▸ Directions
Copy out every record below, word for word.

▸ Materials provided
# # # # # # #

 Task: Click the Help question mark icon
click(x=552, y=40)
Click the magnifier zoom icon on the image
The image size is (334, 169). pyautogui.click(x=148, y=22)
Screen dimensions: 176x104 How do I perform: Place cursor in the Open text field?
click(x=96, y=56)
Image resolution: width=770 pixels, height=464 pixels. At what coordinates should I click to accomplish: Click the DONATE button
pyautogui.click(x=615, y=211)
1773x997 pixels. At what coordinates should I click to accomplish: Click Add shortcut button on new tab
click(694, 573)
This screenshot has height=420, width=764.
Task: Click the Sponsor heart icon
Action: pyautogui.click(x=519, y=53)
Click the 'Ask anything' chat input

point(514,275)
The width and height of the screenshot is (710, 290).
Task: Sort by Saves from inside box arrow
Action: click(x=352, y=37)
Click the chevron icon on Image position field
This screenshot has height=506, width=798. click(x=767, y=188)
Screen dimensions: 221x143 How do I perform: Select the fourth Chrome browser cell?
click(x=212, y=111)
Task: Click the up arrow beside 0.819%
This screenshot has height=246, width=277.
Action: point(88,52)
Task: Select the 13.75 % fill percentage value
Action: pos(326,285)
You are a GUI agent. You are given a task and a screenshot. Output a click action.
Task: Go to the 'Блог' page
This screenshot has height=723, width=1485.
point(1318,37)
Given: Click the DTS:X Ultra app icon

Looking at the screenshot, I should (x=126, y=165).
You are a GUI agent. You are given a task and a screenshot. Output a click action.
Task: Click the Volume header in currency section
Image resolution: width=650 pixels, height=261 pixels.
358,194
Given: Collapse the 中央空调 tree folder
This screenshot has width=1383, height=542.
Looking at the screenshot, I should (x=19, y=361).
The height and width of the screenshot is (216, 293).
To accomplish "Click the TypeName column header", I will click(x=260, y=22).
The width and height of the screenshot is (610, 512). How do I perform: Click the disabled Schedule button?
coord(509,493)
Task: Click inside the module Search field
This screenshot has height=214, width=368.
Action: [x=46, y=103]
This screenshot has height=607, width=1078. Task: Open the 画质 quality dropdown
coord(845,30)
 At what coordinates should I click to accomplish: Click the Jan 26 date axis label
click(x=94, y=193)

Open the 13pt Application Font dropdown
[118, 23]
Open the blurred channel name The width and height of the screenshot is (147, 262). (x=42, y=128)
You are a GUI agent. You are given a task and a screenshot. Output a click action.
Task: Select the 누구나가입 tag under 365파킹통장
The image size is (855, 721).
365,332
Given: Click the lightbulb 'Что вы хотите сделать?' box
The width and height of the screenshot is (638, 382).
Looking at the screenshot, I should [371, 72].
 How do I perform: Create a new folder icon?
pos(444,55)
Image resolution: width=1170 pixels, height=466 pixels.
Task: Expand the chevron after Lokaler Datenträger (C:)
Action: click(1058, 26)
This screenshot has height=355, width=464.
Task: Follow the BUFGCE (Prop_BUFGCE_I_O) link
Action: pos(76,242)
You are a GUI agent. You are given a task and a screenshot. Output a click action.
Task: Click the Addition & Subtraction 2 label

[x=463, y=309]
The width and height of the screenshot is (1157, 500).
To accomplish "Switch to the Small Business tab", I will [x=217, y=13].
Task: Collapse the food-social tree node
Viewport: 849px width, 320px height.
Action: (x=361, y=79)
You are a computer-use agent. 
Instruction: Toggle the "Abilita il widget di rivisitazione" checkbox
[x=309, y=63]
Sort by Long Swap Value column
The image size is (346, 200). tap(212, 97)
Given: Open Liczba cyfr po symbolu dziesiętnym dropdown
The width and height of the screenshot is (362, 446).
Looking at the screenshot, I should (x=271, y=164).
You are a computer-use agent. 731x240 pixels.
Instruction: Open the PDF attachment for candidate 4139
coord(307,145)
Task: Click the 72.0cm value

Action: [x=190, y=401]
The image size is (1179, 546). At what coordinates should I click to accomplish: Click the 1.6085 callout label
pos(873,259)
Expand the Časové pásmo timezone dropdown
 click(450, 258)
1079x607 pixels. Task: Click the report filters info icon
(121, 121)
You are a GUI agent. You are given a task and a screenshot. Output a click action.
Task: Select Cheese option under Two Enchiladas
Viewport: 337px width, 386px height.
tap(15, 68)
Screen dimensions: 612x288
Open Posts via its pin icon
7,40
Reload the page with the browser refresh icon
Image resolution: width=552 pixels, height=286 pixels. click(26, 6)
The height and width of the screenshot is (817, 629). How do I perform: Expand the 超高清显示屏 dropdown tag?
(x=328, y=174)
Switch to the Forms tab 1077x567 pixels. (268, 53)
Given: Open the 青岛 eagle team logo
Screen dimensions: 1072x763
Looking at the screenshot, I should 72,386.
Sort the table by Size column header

# # # # # # #

▸ Written solution
 Task: Click the Help question mark icon
click(x=552, y=40)
Click the magnifier zoom icon on the image
The image size is (334, 169). pyautogui.click(x=148, y=22)
Screen dimensions: 176x104 How do I perform: Place cursor in the Open text field?
click(x=96, y=56)
Image resolution: width=770 pixels, height=464 pixels. At what coordinates should I click to accomplish: Click the DONATE button
pyautogui.click(x=615, y=211)
1773x997 pixels. At what coordinates should I click to accomplish: Click Add shortcut button on new tab
click(694, 573)
This screenshot has height=420, width=764.
Task: Click the Sponsor heart icon
Action: pyautogui.click(x=519, y=53)
Click the 'Ask anything' chat input

point(514,275)
The width and height of the screenshot is (710, 290).
Task: Sort by Saves from inside box arrow
Action: click(x=352, y=37)
Click the chevron icon on Image position field
This screenshot has height=506, width=798. click(x=767, y=188)
Screen dimensions: 221x143 How do I perform: Select the fourth Chrome browser cell?
click(x=212, y=111)
Task: Click the up arrow beside 0.819%
This screenshot has height=246, width=277.
Action: point(88,52)
Task: Select the 13.75 % fill percentage value
Action: pos(326,285)
You are a GUI agent. You are given a task and a screenshot. Output a click action.
Task: Go to the 'Блог' page
This screenshot has height=723, width=1485.
point(1318,37)
Given: Click the DTS:X Ultra app icon

Looking at the screenshot, I should (x=126, y=165).
You are a GUI agent. You are given a task and a screenshot. Output a click action.
Task: Click the Volume header in currency section
Image resolution: width=650 pixels, height=261 pixels.
358,194
Given: Collapse the 中央空调 tree folder
This screenshot has width=1383, height=542.
Looking at the screenshot, I should (x=19, y=361).
The height and width of the screenshot is (216, 293).
To accomplish "Click the TypeName column header", I will click(x=260, y=22).
The width and height of the screenshot is (610, 512). How do I perform: Click the disabled Schedule button?
coord(509,493)
Task: Click inside the module Search field
This screenshot has height=214, width=368.
Action: [x=46, y=103]
This screenshot has height=607, width=1078. Task: Open the 画质 quality dropdown
coord(845,30)
 At what coordinates should I click to accomplish: Click the Jan 26 date axis label
click(x=94, y=193)

Open the 13pt Application Font dropdown
[118, 23]
Open the blurred channel name The width and height of the screenshot is (147, 262). (x=42, y=128)
You are a GUI agent. You are given a task and a screenshot. Output a click action.
Task: Select the 누구나가입 tag under 365파킹통장
The image size is (855, 721).
365,332
Given: Click the lightbulb 'Что вы хотите сделать?' box
The width and height of the screenshot is (638, 382).
Looking at the screenshot, I should [371, 72].
 How do I perform: Create a new folder icon?
pos(444,55)
Image resolution: width=1170 pixels, height=466 pixels.
Task: Expand the chevron after Lokaler Datenträger (C:)
Action: click(1058, 26)
This screenshot has height=355, width=464.
Task: Follow the BUFGCE (Prop_BUFGCE_I_O) link
Action: pos(76,242)
You are a GUI agent. You are given a task and a screenshot. Output a click action.
Task: Click the Addition & Subtraction 2 label

[x=463, y=309]
The width and height of the screenshot is (1157, 500).
To accomplish "Switch to the Small Business tab", I will [x=217, y=13].
Task: Collapse the food-social tree node
Viewport: 849px width, 320px height.
Action: (x=361, y=79)
You are a computer-use agent. 
Instruction: Toggle the "Abilita il widget di rivisitazione" checkbox
[x=309, y=63]
Sort by Long Swap Value column
The image size is (346, 200). tap(212, 97)
Given: Open Liczba cyfr po symbolu dziesiętnym dropdown
The width and height of the screenshot is (362, 446).
Looking at the screenshot, I should (x=271, y=164).
You are a computer-use agent. 731x240 pixels.
Instruction: Open the PDF attachment for candidate 4139
coord(307,145)
Task: Click the 72.0cm value

Action: [x=190, y=401]
The image size is (1179, 546). At what coordinates should I click to accomplish: Click the 1.6085 callout label
pos(873,259)
Expand the Časové pásmo timezone dropdown
 click(450, 258)
1079x607 pixels. Task: Click the report filters info icon
(121, 121)
You are a GUI agent. You are given a task and a screenshot. Output a click action.
Task: Select Cheese option under Two Enchiladas
Viewport: 337px width, 386px height.
tap(15, 68)
Screen dimensions: 612x288
Open Posts via its pin icon
7,40
Reload the page with the browser refresh icon
Image resolution: width=552 pixels, height=286 pixels. click(26, 6)
The height and width of the screenshot is (817, 629). How do I perform: Expand the 超高清显示屏 dropdown tag?
(x=328, y=174)
Switch to the Forms tab 1077x567 pixels. (268, 53)
Given: Open the 青岛 eagle team logo
Screen dimensions: 1072x763
Looking at the screenshot, I should 72,386.
Sort the table by Size column header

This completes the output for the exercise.